Ok, so your video looks great when viewed in Premier but there's all these nasty horizontal lines that show up when you look at it with VirtualDub. Trust Dub, it's telling you the truth. What you need is to deinterlace your video (Aka convert to progressive scan). The easy way is to just add a deinterlace filter in VirtualDub. One comes with VirtualDub and there are third party ones for different types of deinterlacing. Yes, there are several different ways to deinterlace. The default filter in VirtualDub has worked well for me so far. You may have been told or read that you need to change the field order to correct this problem rather than deinterlace. That advice is only true if you are seeing this problem on a real TV set. A computer has no real need for interlacing and reversing the fields will not get rid of the problem. You are better off to just get rid of interlacing before you encode to your final distribution format.

Note: if you are exporting your video to DVD or back to your camcorder, make sure your source DV file still has interlacing intact (Lower field first for NTSC) unless you know your hardware supports progressive scan at the new frame rate you have converted your file to. Note: some prosumer camcorders like the VX2100 only do 15p, not true 30p so even if your hardware "supports" progressive scan it may not be able to play back your de-interlaced video. I've not tested any of this though.

Here are a couple great pages that explain the how and why of interlacing if you really want to know more:

Ok, now you have your DV video open in VirtualDub, you've added a deinterlace filter, you are ready to encode. Just choose a video codec to output to and start the process. If your video codec doesn't take care of audio too be sure to choose an audio codec. Example: encoding with XviD will automatically encode your audio into MP3 I think... Now, if you want a more advanced encoding tutorial, head on over to Doom9. Their 2-pass XviD tutorial is very good if you want to get even higher compression. They also explain all the doo-hickies that XviD lets you tinker with on it's codec settings. It also introduces you to 2-pass encoding, a technique you will want to figure out once you get basic codec encoding down. It offers even better quality/compression ratios for most codecs.
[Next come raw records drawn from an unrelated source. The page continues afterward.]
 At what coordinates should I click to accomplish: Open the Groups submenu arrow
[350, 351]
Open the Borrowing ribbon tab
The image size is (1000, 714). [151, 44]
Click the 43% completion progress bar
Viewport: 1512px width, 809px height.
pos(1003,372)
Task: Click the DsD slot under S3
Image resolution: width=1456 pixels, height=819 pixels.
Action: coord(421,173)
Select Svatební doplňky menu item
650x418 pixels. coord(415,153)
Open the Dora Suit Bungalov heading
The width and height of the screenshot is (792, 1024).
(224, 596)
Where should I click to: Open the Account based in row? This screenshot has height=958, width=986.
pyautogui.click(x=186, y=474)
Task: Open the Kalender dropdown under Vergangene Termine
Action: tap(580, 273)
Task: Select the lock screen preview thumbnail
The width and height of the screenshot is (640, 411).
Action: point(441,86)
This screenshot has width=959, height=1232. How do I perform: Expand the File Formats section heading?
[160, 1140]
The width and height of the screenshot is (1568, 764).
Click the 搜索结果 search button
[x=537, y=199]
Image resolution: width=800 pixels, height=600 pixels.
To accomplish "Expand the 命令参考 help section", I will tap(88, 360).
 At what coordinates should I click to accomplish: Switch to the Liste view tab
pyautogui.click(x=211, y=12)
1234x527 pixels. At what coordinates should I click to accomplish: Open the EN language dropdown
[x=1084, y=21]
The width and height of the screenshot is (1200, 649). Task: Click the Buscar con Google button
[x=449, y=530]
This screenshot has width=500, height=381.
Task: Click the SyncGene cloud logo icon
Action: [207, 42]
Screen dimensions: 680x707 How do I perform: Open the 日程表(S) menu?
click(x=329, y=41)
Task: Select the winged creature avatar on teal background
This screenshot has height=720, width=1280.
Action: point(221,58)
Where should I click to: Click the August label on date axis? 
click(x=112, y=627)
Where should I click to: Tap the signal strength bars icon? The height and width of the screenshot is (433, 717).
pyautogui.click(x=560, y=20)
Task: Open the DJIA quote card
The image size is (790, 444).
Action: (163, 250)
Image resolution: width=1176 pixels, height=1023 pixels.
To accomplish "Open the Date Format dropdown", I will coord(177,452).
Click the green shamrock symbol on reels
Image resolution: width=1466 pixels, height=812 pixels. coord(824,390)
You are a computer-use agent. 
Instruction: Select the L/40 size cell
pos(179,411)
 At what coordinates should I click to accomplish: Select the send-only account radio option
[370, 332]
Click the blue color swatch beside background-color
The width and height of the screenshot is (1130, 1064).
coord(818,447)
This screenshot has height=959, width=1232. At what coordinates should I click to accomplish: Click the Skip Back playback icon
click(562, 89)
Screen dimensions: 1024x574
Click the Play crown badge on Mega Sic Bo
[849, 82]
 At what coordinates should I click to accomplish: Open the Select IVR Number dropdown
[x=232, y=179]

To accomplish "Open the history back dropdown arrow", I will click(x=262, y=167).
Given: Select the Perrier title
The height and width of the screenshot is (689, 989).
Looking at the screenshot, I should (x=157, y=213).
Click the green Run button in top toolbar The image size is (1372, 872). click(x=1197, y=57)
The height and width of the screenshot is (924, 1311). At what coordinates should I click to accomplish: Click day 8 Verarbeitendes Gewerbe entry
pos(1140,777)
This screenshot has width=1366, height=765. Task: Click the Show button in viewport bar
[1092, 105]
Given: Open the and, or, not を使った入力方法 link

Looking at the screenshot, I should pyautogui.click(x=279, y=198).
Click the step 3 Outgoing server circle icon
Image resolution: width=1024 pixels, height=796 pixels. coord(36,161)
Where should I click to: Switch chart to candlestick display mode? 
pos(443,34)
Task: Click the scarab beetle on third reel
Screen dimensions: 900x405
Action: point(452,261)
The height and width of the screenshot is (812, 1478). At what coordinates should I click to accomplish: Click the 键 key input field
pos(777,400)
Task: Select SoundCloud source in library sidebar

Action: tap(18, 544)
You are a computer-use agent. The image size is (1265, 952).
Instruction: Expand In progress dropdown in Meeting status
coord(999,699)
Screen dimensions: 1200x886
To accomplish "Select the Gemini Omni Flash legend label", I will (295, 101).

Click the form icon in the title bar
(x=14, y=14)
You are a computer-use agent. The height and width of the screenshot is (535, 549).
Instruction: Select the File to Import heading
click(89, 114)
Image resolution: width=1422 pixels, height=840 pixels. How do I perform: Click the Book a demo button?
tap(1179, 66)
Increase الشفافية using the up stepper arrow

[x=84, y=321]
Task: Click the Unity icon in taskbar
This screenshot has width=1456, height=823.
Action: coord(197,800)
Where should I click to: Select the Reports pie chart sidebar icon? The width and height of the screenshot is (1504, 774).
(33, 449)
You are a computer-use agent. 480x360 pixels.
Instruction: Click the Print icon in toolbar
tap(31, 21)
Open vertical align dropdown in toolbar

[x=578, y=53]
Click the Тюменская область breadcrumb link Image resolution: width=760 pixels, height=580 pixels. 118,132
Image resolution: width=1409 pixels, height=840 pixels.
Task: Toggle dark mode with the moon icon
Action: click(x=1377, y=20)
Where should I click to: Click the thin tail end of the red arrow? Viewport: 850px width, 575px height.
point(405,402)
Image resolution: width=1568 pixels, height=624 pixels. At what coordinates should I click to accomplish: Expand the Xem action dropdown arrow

That should get you through the worst hurdles of encoding your video into the codec of your choice.

Special notes on encoding:
WMV - I have found that Premier actually does a reasonable job of encoding low res/bitrate Windows Media Video files. However I've been unable to get good quality to size ratios when attempting to go beyond 320x240 or by using higher bitrates than set as standard on the 256k profile. I believe this to be an inherent flaw in WMV, it's good for small/low quality videos, but it just doesn't scale up well for higher quality.

VP6 - This is the successor to On2's VP3 codec originally used with Shoutcast aka Winamp streaming video. VP3 is free and open source, VP6 is freely available as a binary codec only. I have found both to be superior to the MPEG4 codec's DivX and XviD in quality to size ratios. The only problem I've had is with audio/video sync problems in VP6.2. It seems to be curable if you change the frame rate for the encode. I've tested with a 29.97fps source DV video and it will work ok when encoded down to 24fps. I've read that it has problems when encoding fractional frame rates, and I can vouch that it doesn't work well at 30fps in my tests. But 24fps does work fine.